Bacterial Control of Pores Induced by the Type III Secretion System: Mind the Gap

Abstract

Type III secretion systems (T3SSs) are specialized secretion apparatus involved in the virulence of many Gram-negative pathogens, enabling the injection of bacterial type III effectors into host cells. The T3SS-dependent injection of effectors requires the insertion into host cell membranes of a pore-forming "translocon," whose effects on cell responses remain ill-defined. As opposed to pore-forming toxins that damage host cell plasma membranes and induce cell survival mechanisms, T3SS-dependent pore formation is transient, being regulated by cell membrane repair mechanisms or bacterial effectors. Here, we review host cell responses to pore formation induced by T3SSs associated with the loss of plasma membrane integrity and regulation of innate immunity. We will particularly focus on recent advances in mechanisms controlling pore formation and the activity of the T3SS linked to type III effectors or bacterial proteases. The implications of the regulation of the T3SS translocon activity during the infectious process will be discussed.
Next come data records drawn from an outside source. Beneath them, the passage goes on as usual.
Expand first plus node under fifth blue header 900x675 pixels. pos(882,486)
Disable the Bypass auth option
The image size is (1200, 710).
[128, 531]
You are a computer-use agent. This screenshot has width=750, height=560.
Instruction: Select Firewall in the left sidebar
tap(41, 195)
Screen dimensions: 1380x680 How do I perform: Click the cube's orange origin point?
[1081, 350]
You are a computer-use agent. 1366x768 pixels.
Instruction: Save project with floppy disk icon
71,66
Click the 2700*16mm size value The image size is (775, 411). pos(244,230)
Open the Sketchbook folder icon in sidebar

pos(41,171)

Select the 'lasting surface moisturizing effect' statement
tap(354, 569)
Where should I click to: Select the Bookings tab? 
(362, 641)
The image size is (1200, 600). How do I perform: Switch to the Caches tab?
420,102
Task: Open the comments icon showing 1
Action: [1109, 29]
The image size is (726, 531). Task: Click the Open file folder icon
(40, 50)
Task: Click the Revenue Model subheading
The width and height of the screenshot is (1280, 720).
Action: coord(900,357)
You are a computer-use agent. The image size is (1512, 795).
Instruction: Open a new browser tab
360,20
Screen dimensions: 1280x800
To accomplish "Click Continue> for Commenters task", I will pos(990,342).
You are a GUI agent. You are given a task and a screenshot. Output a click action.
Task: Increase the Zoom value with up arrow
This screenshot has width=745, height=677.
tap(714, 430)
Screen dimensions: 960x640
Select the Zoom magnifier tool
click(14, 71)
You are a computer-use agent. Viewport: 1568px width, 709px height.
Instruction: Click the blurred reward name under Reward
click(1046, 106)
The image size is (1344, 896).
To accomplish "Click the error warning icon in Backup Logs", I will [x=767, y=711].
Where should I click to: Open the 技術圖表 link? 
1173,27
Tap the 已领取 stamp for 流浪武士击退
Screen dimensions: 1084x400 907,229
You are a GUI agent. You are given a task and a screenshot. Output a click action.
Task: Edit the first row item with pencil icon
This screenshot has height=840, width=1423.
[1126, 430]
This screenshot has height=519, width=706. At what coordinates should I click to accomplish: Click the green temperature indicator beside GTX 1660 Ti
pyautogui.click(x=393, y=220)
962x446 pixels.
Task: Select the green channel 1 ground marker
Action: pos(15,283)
Keywords: SPATE; T3SS; cell death; membrane repair; pore formation.

Figure 1

Membrane repair and inflammasome activation mediated by T3 translocons and PFTs. Membrane injuries by PFTs or T3 translocon (T3-T) trigger an osmotic stress response, Ca²⁺ influx, and K⁺ efflux that are sensed by host cells. These responses activate innate immune responses and membrane repair mechanisms. K⁺ efflux, or possibly osmotic stress, associated with PFTs leads to the activation of the p38 MAPK and IL-1β secretion. In response to T3-pore formation, inflammasome and caspase-1 activation are also observed in association with K⁺ influx into the translocon component (T3-TC) containing vacuole. Following endocytosis, T3 translocon components can activate caspase-11 through the activation of the non-canonical inflammasome. Membrane repair mechanisms linked to Ca²⁺ influx, lysosomal exocytosis and annexin recruitment are observed. New membrane recruitment to the site of infection by the exocyst complex could also contribute to patch T3-pores.

Figure 2

Bacterial effectors regulating T3-pore formation. Upon cell contact and T3SS activation, the Yersinia YopB/D translocon components activate Rho GTPases leading to the polymerization of actin and T3-pore formation. The injected T3 effectors, such as YopK, YopE, and YopT, downregulate T3-pore formation and effector translocation. YopK directly acts on the T3 translocon. YopE and YopT inhibit RhoGTPases. EspZ shares an activity related to that of YopK by binding to the EPEC T3 translocon, inhibiting T3-pore formation and effector injection. EspC downregulates T3 pore by degrading the translocator components EspA/D, an activity shared by the EHEC EspP. EspP also downregulate the Hly PFT inserted in plasma membranes.